> To be done: Pick out every line of the material below that contains the string "pixels", treating uppercase and lowercase letters as different.

> Supplied records:
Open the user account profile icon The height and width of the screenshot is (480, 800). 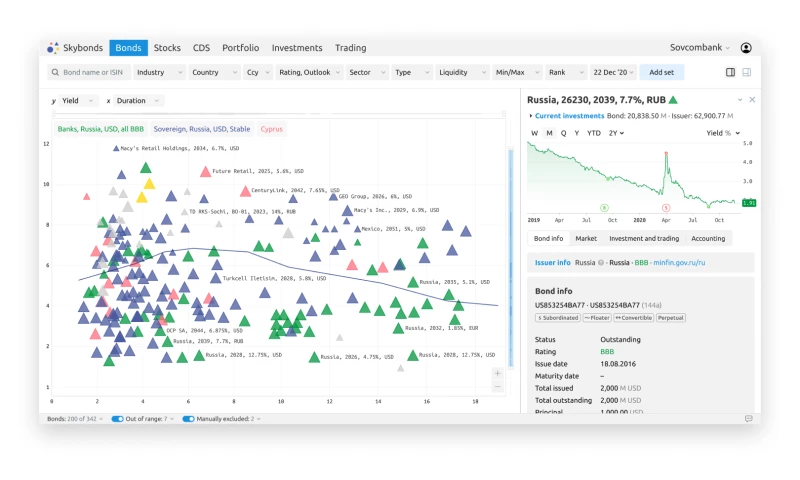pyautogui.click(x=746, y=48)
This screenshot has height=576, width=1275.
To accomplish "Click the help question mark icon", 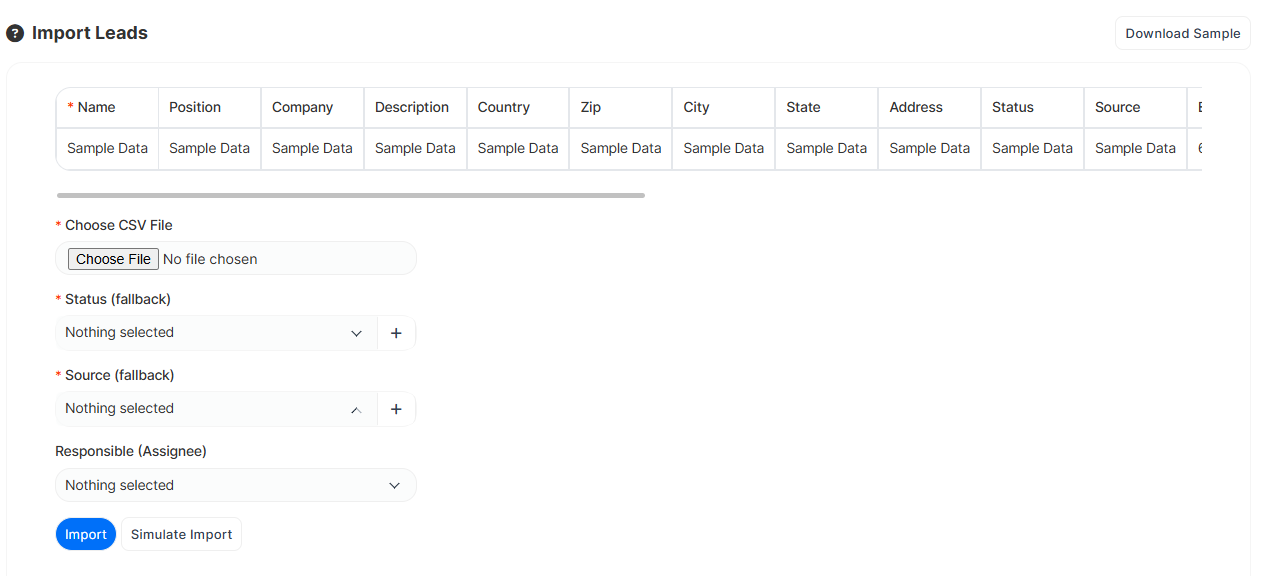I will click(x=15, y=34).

* * *

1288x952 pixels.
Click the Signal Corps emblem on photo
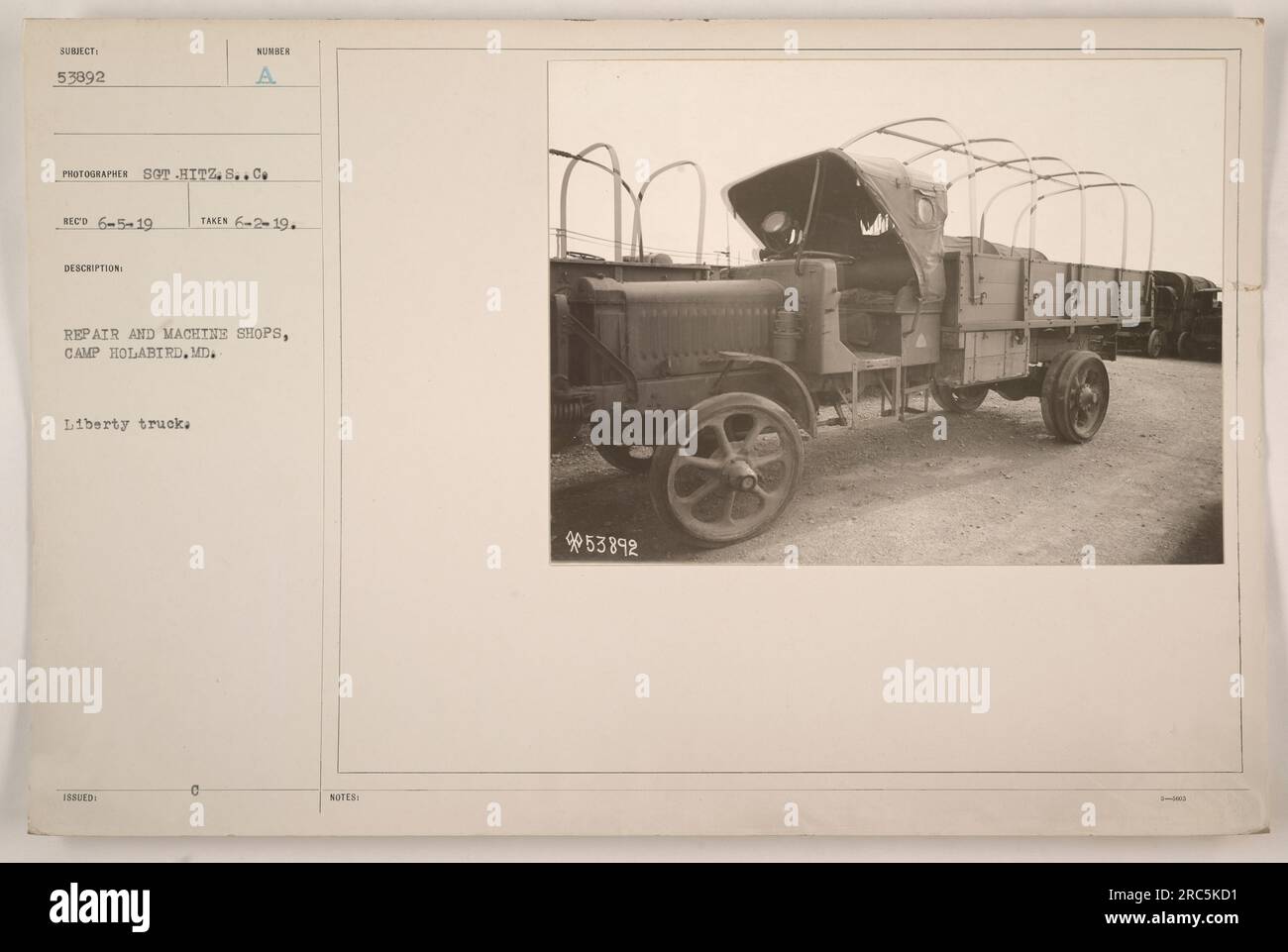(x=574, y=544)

==

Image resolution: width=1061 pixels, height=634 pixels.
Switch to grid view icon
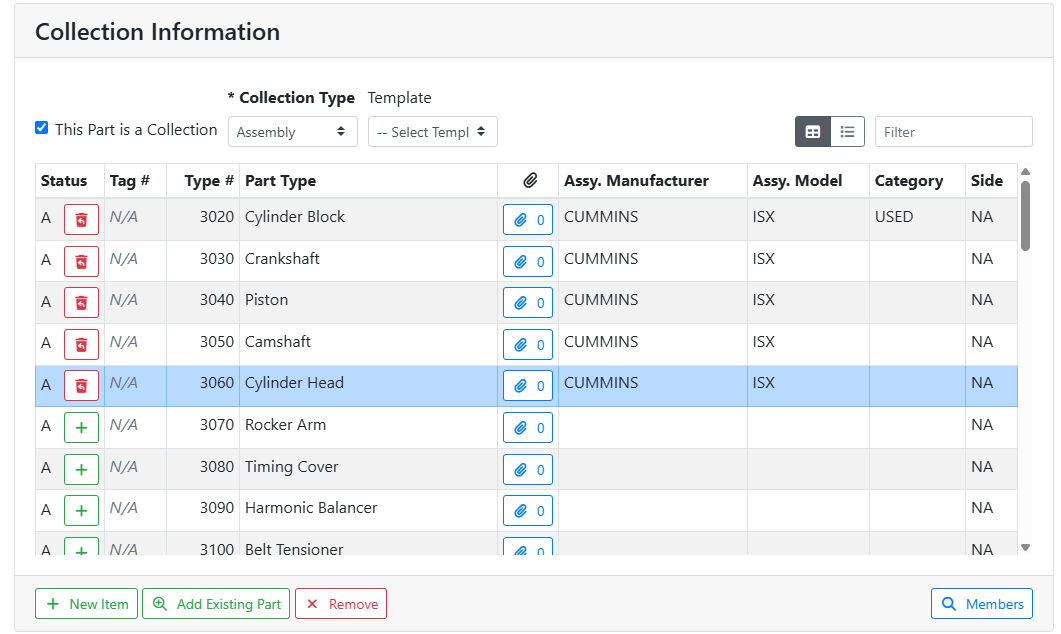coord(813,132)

> Answer for the task:
1288x952 pixels.
Image resolution: width=1061 pixels, height=634 pixels.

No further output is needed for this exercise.